# Exercise
Every line below that mentions the word "will" should be copied out.

# Exercise material
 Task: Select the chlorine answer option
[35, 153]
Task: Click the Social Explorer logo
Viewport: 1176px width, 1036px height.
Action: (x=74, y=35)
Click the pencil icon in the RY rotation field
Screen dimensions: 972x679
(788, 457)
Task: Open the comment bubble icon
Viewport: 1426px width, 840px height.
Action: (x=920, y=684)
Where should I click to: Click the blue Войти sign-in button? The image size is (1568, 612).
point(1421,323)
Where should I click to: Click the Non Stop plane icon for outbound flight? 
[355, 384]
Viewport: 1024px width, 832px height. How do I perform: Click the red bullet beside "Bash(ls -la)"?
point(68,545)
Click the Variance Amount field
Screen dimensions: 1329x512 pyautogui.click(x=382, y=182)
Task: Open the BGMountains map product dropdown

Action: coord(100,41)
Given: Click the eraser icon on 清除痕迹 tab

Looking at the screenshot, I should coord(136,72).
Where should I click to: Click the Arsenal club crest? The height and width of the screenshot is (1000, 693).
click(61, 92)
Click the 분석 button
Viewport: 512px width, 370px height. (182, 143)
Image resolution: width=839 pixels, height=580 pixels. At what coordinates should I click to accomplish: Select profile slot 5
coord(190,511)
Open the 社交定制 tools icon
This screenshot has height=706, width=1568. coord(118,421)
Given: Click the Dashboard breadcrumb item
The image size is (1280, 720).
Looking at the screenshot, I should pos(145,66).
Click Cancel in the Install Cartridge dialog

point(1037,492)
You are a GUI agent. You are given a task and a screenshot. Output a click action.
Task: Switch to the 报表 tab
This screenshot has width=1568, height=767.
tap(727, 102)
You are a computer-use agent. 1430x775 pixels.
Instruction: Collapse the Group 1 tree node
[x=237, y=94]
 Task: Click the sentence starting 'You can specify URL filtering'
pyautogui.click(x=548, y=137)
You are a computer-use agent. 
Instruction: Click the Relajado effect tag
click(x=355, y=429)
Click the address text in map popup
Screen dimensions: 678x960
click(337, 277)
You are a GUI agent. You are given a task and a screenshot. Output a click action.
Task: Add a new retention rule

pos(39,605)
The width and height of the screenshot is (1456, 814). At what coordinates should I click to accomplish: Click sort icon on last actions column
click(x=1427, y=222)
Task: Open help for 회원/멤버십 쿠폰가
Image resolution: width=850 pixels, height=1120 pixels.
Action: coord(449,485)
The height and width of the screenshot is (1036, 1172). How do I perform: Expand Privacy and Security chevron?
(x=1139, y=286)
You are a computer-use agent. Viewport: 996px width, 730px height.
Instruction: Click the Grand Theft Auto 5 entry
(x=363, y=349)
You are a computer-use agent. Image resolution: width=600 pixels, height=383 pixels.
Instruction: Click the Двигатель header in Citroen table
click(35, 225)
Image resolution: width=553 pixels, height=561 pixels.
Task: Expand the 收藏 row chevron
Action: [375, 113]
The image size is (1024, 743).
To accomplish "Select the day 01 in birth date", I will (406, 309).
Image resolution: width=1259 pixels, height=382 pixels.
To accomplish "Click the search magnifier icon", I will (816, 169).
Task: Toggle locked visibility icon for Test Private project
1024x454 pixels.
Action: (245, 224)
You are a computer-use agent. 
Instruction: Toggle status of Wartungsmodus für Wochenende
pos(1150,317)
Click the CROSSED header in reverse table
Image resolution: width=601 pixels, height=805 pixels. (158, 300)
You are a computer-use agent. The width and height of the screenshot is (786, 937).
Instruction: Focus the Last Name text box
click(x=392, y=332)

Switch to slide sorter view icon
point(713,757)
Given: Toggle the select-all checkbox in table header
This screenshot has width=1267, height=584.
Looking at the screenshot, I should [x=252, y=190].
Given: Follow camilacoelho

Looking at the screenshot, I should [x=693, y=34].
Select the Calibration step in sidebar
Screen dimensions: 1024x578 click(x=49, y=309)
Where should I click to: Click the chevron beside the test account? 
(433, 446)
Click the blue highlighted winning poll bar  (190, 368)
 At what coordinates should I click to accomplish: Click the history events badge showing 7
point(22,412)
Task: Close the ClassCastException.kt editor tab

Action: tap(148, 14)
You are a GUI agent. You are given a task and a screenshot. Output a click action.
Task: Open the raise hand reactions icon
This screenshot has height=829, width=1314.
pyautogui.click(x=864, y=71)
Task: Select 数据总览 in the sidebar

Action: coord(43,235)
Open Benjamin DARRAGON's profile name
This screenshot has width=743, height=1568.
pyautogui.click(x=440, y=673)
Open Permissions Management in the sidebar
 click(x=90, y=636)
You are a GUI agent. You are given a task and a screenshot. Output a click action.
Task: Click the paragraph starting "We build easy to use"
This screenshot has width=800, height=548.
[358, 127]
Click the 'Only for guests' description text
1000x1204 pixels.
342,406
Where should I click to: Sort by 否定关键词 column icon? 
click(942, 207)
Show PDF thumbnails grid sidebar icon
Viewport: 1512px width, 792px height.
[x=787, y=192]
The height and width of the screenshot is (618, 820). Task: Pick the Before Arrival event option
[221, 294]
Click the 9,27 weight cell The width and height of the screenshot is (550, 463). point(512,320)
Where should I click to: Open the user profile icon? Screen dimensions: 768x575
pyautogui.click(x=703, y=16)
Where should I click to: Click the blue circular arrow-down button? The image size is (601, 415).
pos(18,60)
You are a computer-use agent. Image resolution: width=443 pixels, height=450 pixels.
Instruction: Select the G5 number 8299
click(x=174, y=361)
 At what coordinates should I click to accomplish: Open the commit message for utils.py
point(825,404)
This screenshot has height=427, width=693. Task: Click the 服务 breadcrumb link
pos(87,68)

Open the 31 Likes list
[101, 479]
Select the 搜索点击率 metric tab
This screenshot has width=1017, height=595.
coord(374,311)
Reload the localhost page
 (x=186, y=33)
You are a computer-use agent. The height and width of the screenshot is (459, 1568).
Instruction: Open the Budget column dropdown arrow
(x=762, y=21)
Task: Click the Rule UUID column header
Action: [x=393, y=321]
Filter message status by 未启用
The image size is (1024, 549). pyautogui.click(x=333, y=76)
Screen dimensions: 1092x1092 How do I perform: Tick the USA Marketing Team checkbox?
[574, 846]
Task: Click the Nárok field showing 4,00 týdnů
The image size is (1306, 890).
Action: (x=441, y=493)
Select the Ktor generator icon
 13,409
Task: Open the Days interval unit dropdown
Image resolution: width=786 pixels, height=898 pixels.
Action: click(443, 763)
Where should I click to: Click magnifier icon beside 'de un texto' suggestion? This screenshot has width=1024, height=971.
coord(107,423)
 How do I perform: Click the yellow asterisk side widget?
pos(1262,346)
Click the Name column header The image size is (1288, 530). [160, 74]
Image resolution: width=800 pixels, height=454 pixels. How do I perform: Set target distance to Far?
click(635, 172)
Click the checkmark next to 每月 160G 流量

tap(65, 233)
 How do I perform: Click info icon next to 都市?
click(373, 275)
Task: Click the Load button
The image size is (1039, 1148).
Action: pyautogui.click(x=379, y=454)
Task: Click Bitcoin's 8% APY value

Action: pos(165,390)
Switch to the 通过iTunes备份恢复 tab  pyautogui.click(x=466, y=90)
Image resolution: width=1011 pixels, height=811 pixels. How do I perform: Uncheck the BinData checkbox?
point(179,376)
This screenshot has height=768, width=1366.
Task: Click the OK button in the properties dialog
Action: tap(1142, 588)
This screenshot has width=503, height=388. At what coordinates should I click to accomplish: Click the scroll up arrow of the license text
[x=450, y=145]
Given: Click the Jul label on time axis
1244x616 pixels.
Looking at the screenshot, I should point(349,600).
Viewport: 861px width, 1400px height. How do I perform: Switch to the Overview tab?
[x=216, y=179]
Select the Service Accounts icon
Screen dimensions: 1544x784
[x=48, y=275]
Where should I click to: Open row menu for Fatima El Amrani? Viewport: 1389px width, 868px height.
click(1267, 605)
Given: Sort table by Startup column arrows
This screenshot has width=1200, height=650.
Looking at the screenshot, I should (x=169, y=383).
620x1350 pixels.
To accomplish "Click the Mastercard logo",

# Answer
To accomplish "Select the day 01 in birth date", I will (406, 309).
To accomplish "Click the search magnifier icon", I will (816, 169).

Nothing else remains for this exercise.